まあともかく、様々なパターンのデータを飛ばして見て、『当たり』、の反応を返すパターンを探っている訳だ。原始的なプログラムならばこれで容易に突破できると踏んでいた。
「でもこの扉、エラー検出の制度が高いね。飛んできたデータに一つ一つ解を返さずに、ある程度精査して処理する頭を持ってる」
「扉のくせに生意気だね」
「まったくだね」
「……うちの玄関と、どっちが優秀?」
「ユキの家なら秒で侵入できるからこっちが優秀」
「それハル君があっちのエーテルに慣れてるだけじゃんさ!」
腹いせにユキをからかって遊ぶ。そもそもユキの家の防犯を組んだのはハルだ。比較にならない。

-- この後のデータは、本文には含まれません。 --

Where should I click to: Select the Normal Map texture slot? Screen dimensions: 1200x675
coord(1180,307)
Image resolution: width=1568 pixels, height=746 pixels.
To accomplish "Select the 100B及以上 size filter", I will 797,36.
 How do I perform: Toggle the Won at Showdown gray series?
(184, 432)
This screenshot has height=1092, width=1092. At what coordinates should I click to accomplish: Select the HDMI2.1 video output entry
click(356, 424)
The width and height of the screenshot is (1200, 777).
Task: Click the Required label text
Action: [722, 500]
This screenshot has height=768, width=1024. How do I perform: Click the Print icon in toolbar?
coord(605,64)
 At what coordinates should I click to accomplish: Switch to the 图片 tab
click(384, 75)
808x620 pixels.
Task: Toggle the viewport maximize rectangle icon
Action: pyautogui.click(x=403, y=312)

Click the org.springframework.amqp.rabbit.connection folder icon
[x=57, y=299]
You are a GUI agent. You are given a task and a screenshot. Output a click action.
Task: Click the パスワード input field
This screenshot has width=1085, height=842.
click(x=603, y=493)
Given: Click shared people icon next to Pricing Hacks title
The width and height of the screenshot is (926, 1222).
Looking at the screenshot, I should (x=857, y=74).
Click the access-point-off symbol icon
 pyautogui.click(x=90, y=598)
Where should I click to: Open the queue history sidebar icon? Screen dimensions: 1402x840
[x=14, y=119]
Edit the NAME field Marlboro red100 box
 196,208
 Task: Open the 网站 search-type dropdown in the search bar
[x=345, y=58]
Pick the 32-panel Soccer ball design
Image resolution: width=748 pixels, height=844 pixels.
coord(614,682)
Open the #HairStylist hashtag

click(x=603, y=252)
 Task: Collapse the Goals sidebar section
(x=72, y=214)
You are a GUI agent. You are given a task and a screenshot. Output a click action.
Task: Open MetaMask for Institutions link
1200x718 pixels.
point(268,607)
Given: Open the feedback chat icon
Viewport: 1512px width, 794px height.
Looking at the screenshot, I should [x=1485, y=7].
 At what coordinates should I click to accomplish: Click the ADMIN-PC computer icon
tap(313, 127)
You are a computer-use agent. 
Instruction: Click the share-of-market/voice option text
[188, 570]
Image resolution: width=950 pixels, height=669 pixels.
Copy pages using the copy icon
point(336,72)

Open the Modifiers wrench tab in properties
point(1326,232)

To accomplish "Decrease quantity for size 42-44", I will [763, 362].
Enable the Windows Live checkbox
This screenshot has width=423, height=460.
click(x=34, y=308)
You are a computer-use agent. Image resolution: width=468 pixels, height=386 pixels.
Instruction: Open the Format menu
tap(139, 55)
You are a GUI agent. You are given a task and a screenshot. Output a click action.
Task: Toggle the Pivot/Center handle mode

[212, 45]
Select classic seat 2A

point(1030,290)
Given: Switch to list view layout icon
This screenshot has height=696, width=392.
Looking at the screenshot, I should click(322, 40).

当然、プログラムの難解さで言えばユキの家の方がずっと上だ。
そうして、ハルが扉と格闘することしばし、ようやく正しいデータを洗い出す事に成功した。それなりに難儀し、結局作業が終わったのは昼を過ぎたあたり。
女の子達は最初に冗談で語ったように、ビーチパラソルならぬ巨大な日傘を作り出し、その下で海を見ながらお昼ご飯を済ませていた。